The announcement to lift restrictions on vaccinated people was quickly welcomed by several European countries as well as the trade group Airlines For Europe, which said “this decision will give a much-needed boost to trans-Atlantic traffic and tourism and will reunite families and friends”.
British Prime Minister Boris Johnson, currently in the US on a visit, tweeted he was “delighted”, adding it was “a fantastic boost for business and trade, and great that family and friends on both sides of the pond (Atlantic) can be reunited”.
I am delighted that from November, @POTUS is reinstating transatlantic travel so fully vaccinated UK nationals can visit the USA.
It’s a fantastic boost for business and trade, and great that family and friends on both sides of the pond can be reunited once again.
— Boris Johnson (@BorisJohnson) September 20, 2021
German Vice Chancellor Olaf Scholz also welcomed the announcement as a positive move for business and US-European ties.

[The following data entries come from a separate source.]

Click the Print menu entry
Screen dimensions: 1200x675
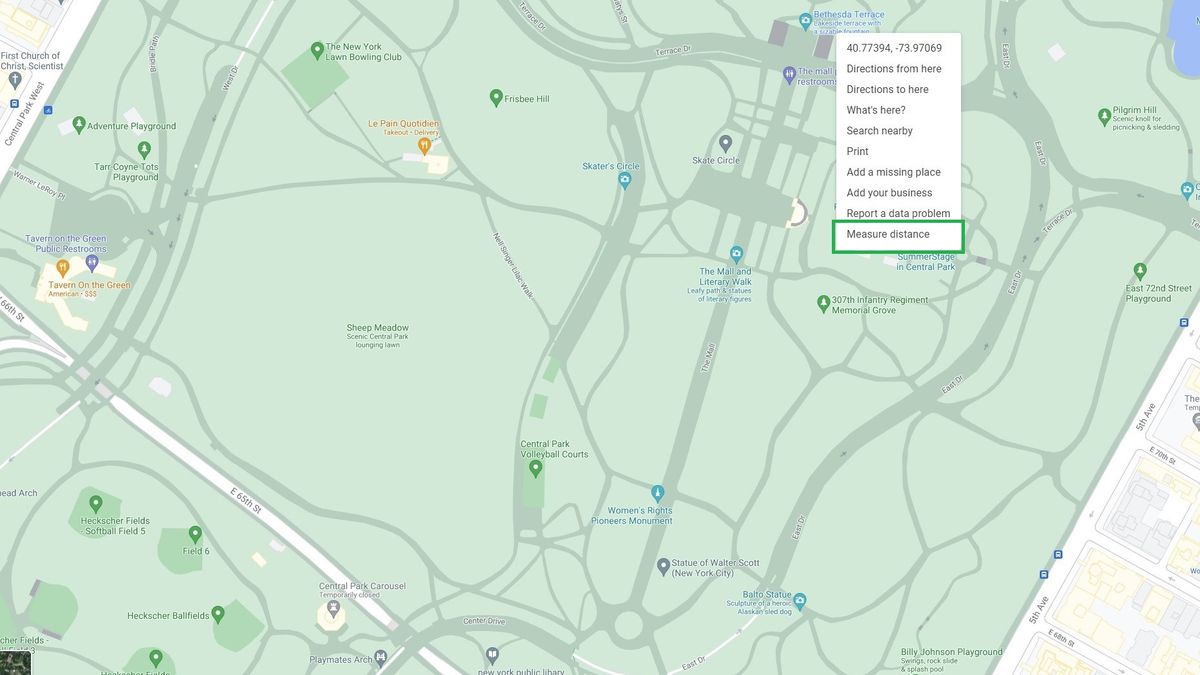(857, 151)
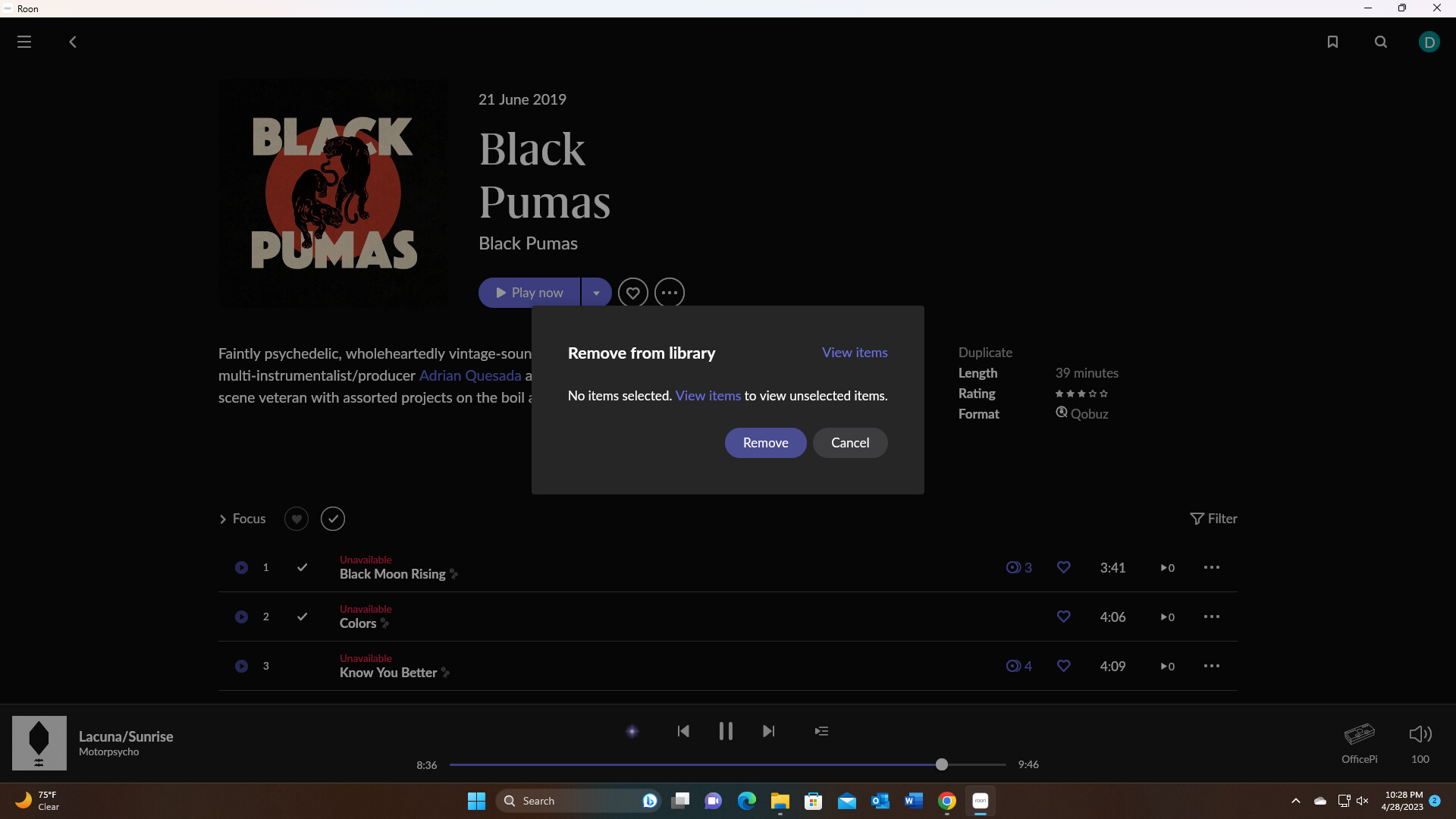Open the hamburger navigation menu

click(x=24, y=42)
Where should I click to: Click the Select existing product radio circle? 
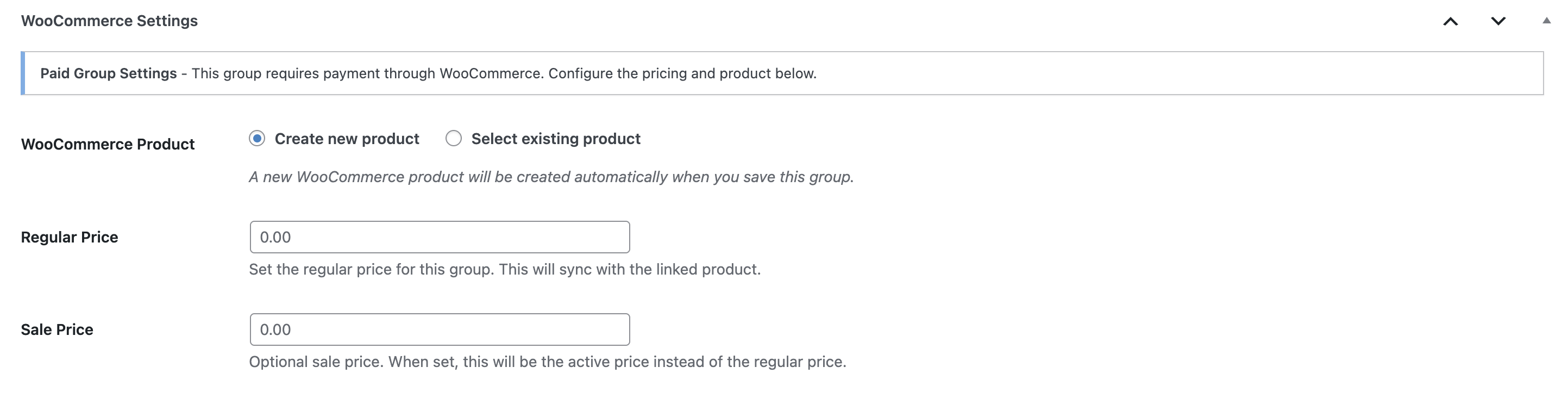click(454, 138)
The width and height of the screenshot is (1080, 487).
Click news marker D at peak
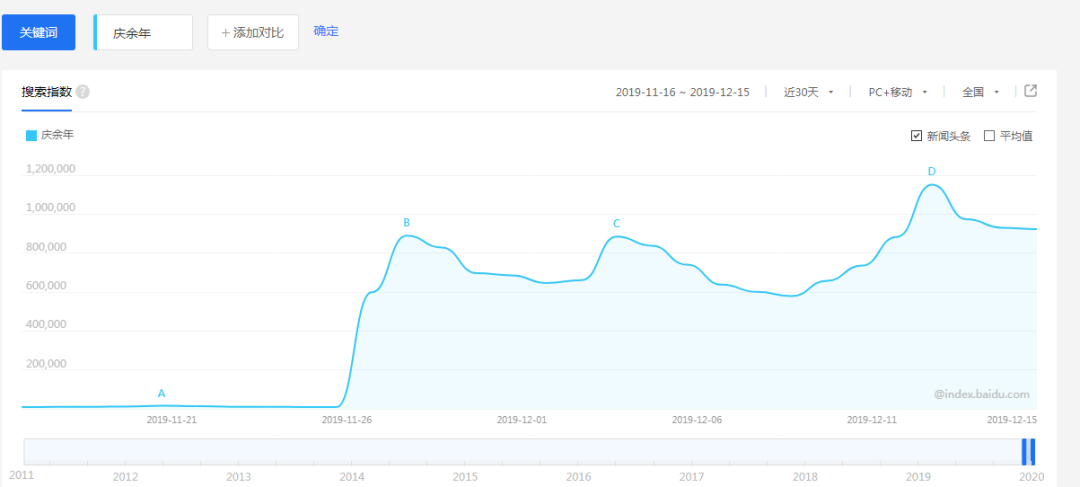point(931,171)
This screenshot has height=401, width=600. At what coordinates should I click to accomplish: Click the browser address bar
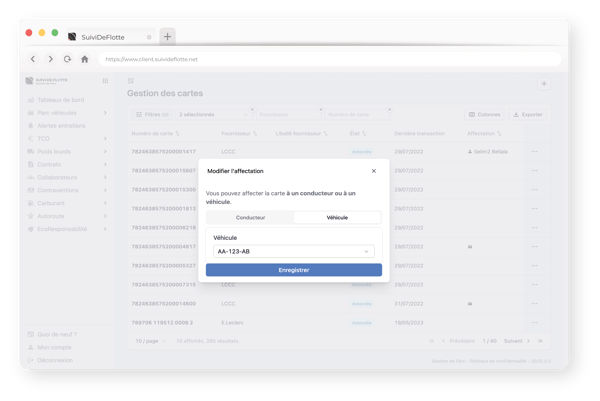coord(300,59)
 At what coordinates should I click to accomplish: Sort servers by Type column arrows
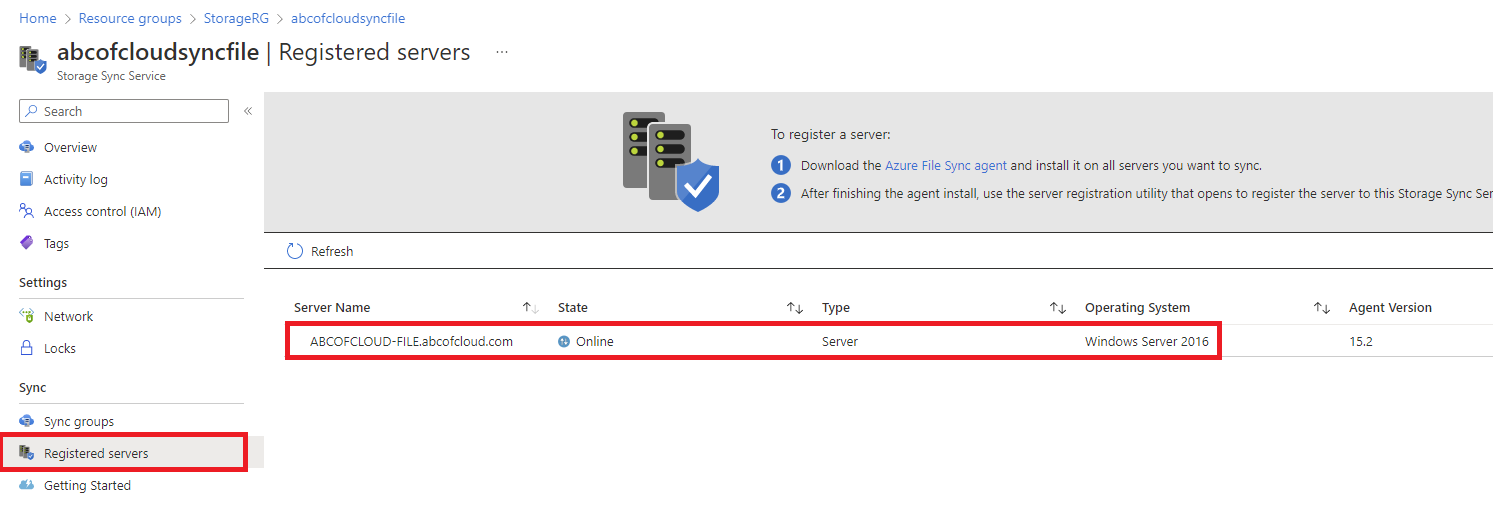[1058, 308]
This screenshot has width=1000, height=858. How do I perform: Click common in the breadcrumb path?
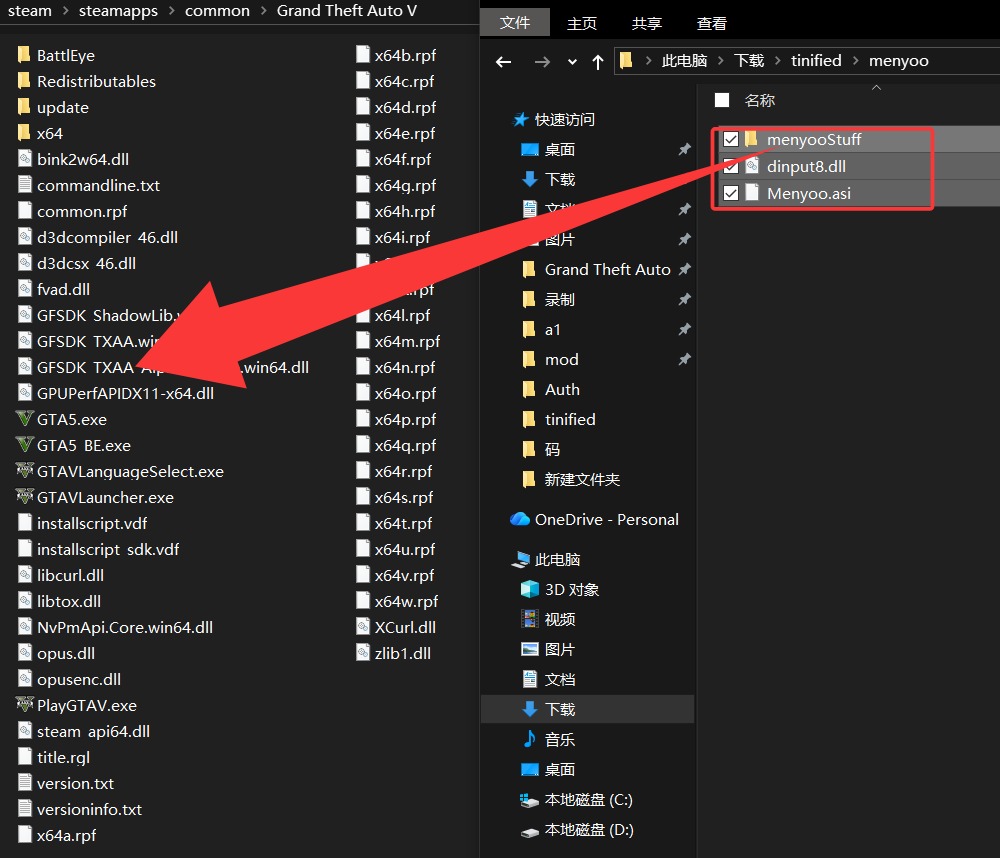(x=217, y=11)
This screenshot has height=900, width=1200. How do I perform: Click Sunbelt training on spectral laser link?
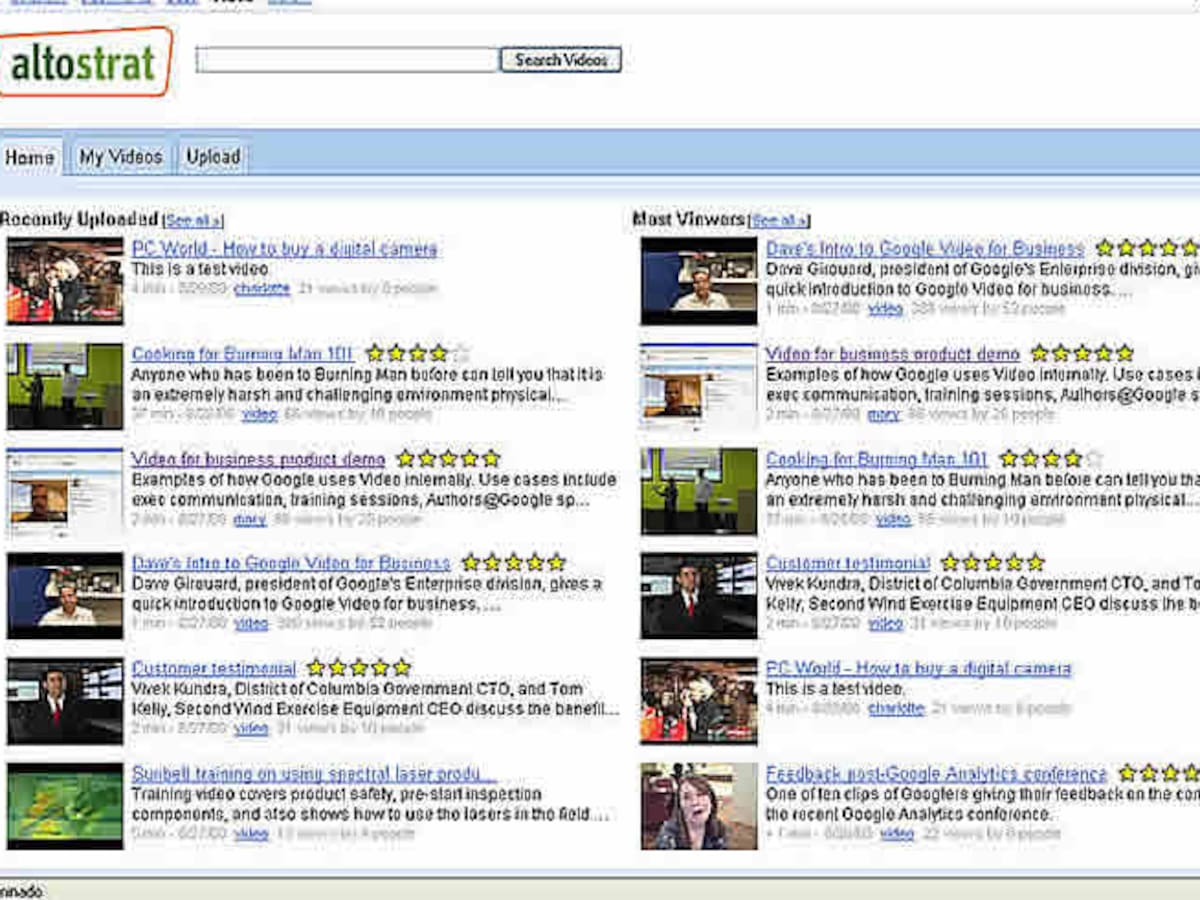pos(314,774)
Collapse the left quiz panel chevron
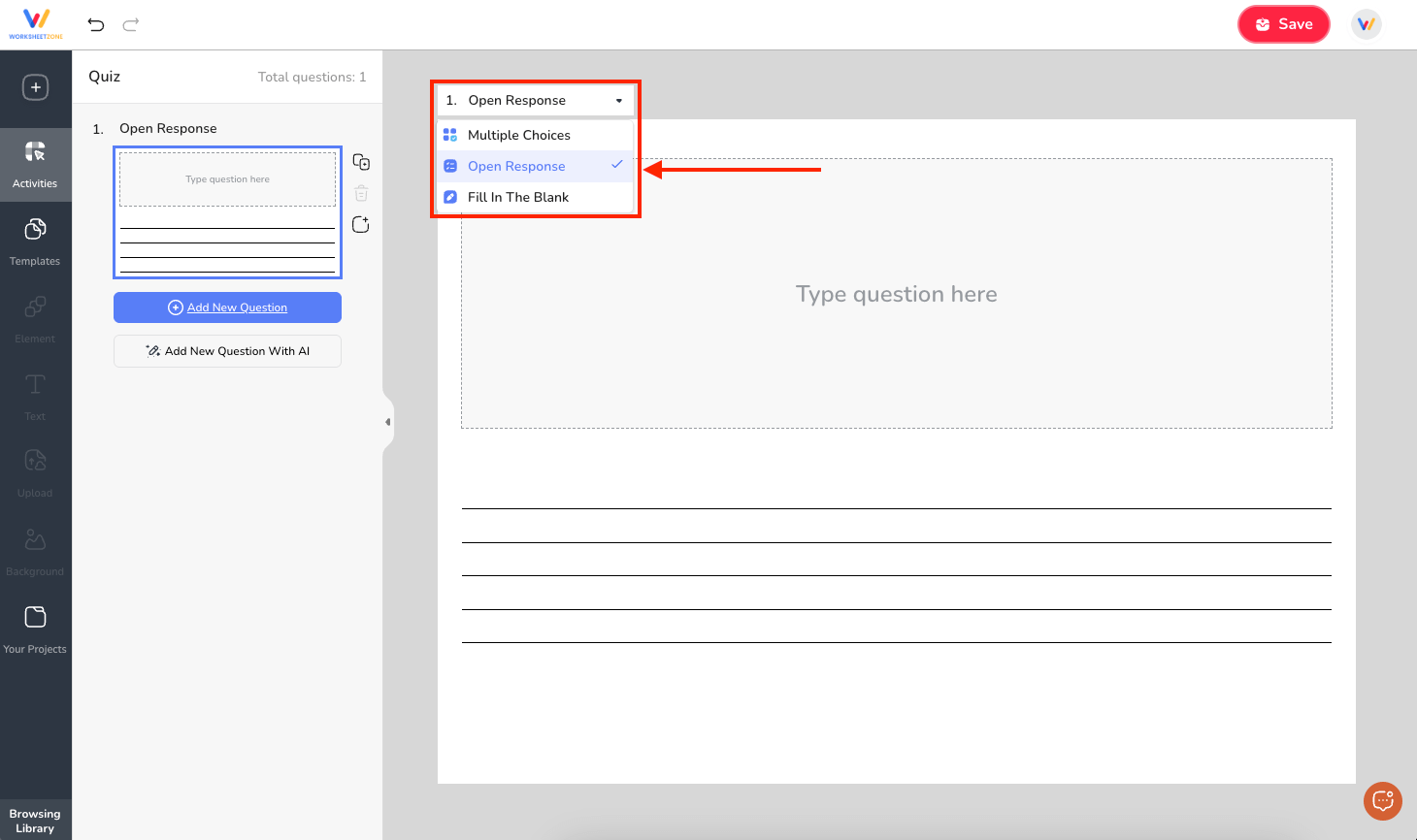 point(389,420)
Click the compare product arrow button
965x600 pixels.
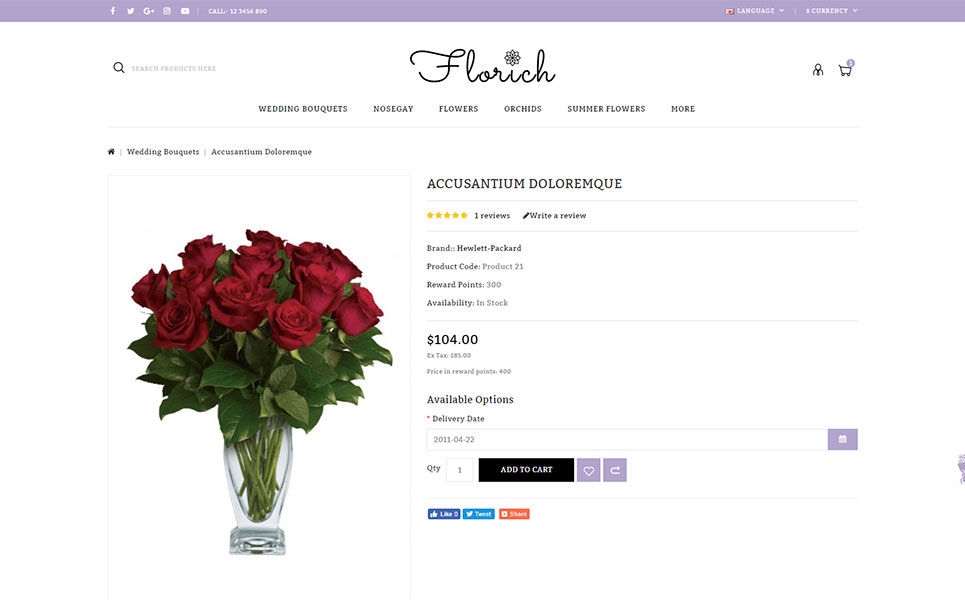click(615, 470)

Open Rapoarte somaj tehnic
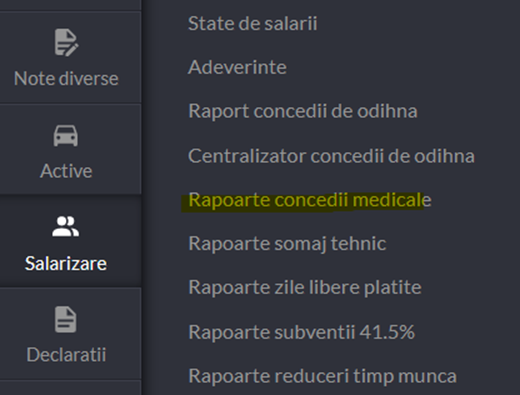coord(287,244)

“Great news – for German and European investments, our exports and transatlantic relations,” tweeted Scholz, who is also finance minister and the frontrunner in the race to succeed Chancellor Angela Merkel after Sunday’s general election.
Shai Weiss, chief executive of Virgin Atlantic, said it was “a major milestone to the reopening of travel at scale, allowing consumers and businesses to book travel to the US with confidence”.
The new air travel policy will take effect in “early November”, Zients said, to allow airlines and travel partners time to prepare to implement the new protocols.